Green group urges Hong Kong race organisers to reduce waste at running events
Green Earth hopes the city can become a ‘green events capital’ after noting that much of the rubbish being thrown away at races is recyclable
A green group has called on local running event organisers to push forward more initiatives to reduce waste and build the city into a “green events capital”, as its research shows more than half of the rubbish thrown away at races was recyclable.
Out of the 15 races Green Earth monitored between last October and December, 80 per cent offered plastic bottles of water to participants while only 40 per cent had water refill services.
The group also revealed that more than half of the rubbish thrown away was recyclable.

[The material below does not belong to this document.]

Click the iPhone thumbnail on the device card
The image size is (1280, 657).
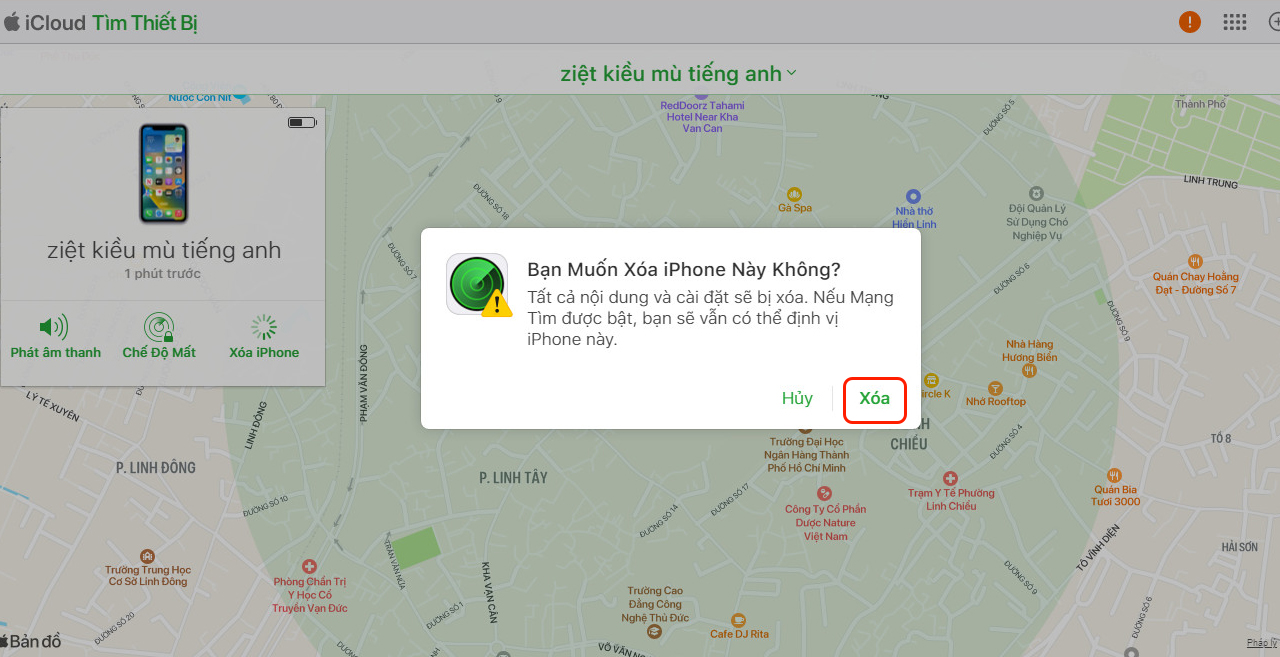(x=162, y=172)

During the 15 running races, its volunteers observed 100 people using the most “noticeable” rubbish bin at each event. The average rate of recyclable items being placed in rubbish bins was 52.7 per cent.

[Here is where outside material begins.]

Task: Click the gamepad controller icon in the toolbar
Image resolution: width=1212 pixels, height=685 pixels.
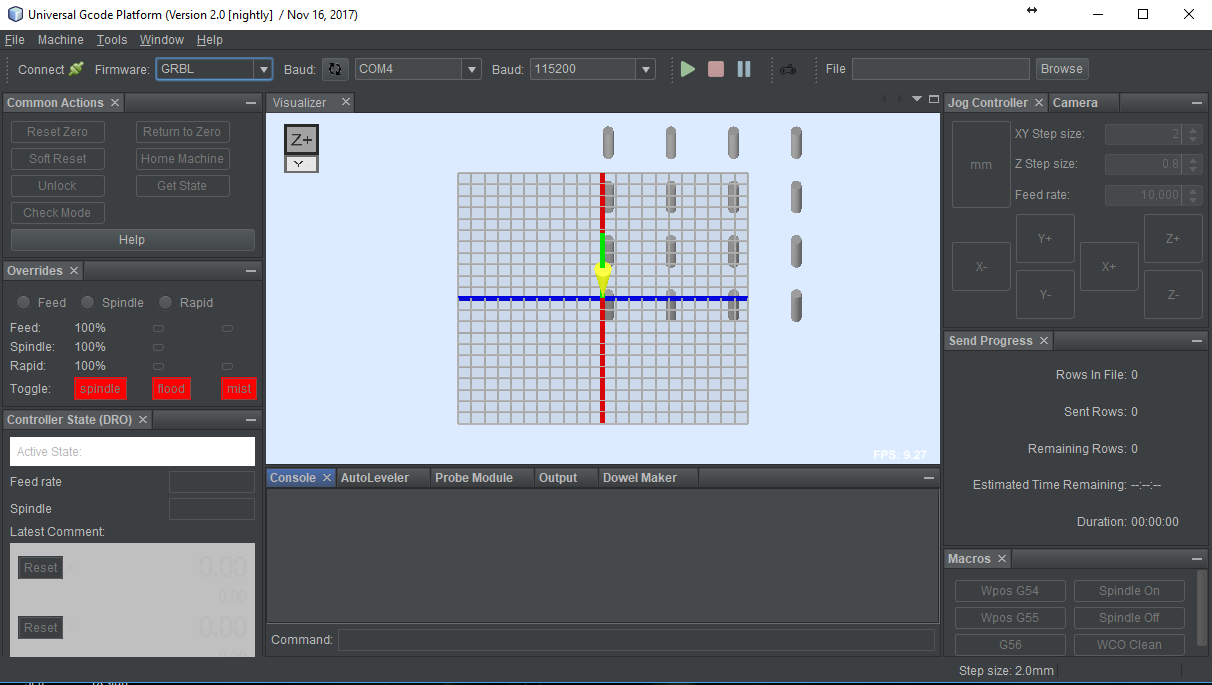Action: pyautogui.click(x=788, y=69)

Only four events observed had recycling facilities while participants could use on-site recycling facilities in six other events, but the majority of the locations were not convenient.
Vivien Cheng Yu-wai, director of Green Earth’s community partnership, urged event organisers to implement more environmental measures to reduce waste.

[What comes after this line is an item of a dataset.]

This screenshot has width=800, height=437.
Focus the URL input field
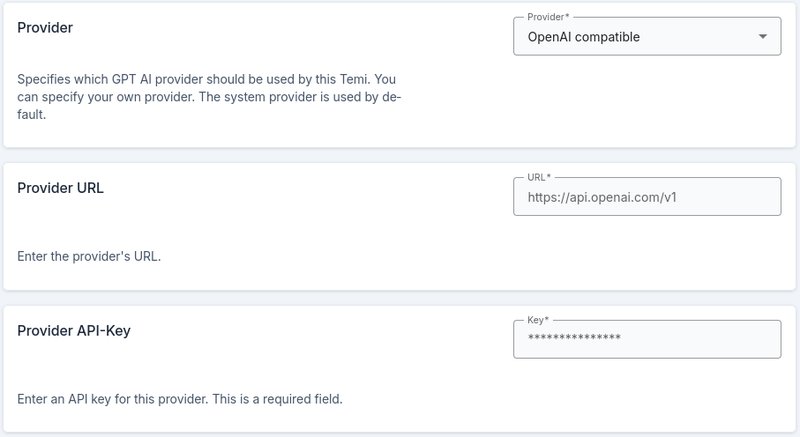tap(647, 197)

“Hong Kong is an events capital and every week, or even every day, there are wide-ranging activities and events being held. Now, we want to go further and transform the city into a green events capital,” Cheng said.
“With the help of event organisers, we can reduce the amount of waste and minimise the impact on the environment to balance between having fun and protecting our environment.”
Last year, there were at least 250 running races across Hong Kong. During the observation period the green group conducted its research, 96 running events were held across the city. Of the 15 events observed, disposable cups were given to runners at eight events.
Two event organisers, which were not monitored, shared how successful green initiatives had helped to reduce the amount of waste, and even change the behaviour of participants.
Sylvia Chan May-kuen, vice-chairman of Hong Kong Water Race, said the result after implementing green initiatives was “encouraging”.
The amount of recycled litter at her event has dropped from 31kg in 2017 to 18.5kg this year, showing that less waste was being produced, while 10 of the prepared 240-litre dustbins were far from being full.
Still, Chan said it was difficult to change the minds of some participants, but “communication and education” were the keys to introducing the ideas.
Brenda Wong Yuk-han, fundraising manager at Oxfam Trailwalker, also conceded that a lot of preparation was required to fully endorse environmental initiatives, adding that at least half a year was needed to prepare before each event.
“We need to educate not only our participants, but also our volunteers and the support team of the participants. So, we need patience to educate them, as well as a clear and thoroughly assessed plan … so that participants know that we are all in this together and are willing to help.”
The amount of recycled materials has increased from “nearly zero” to more than 300kg in the past few years, Wong said. The organiser also no longer uses paper cups at the events, a reduction of more than 50,000 since 2016.
Avid runner Wong Ho-fai, who has taken part in more than 100 local races and over 50 overseas runs, said some organisers and runners had become more environmentally aware.
“The environment is our playground. If we keep producing this much waste, we could lose our environment and won’t have anywhere to go, especially for nature runners.”
The green group has produced a free guidebook for the public to learn about reducing waste and implement recycling initiatives.
Separately, a survey which polled 1,286 citizens and was conducted by the Civic Party showed that 87 per cent supported a ban on selling small bottles of water across the city. The majority of the respondents – 69 per cent – agreed that Hongkongers used a massive amount of plastic bottles daily, creating waste.
The latest government figures revealed that 79 tonnes of polyethylene terephthalate plastic bottles were thrown away each day in 2016.
Since February, bottles of water that are one litre or less have been banned from sale in vending machines on government premises. But the Civic Party’s team said they had spotted small bottles of water being sold in several government-owned places, including the Victoria Park. The government said they had to wait until the renewal of contracts with some suppliers to fully implement the policy, according to district developer Henry Sin Ho-fai.
Civic Party lawmaker Kwok Ka-ki advised the government to follow San Francisco to fully ban selling small bottles of water, along with the “much-anticipated” producer responsibility scheme on plastic bottles to further encourage citizens to use their own bottles. He said water refill points should be set up in malls and MTR stations.
Some 62 per cent of respondents said they would be more willing to bring their own water bottles if there were more water fountains around the city, while 61 per cent said they had proactively reduced the amount of waste they produced.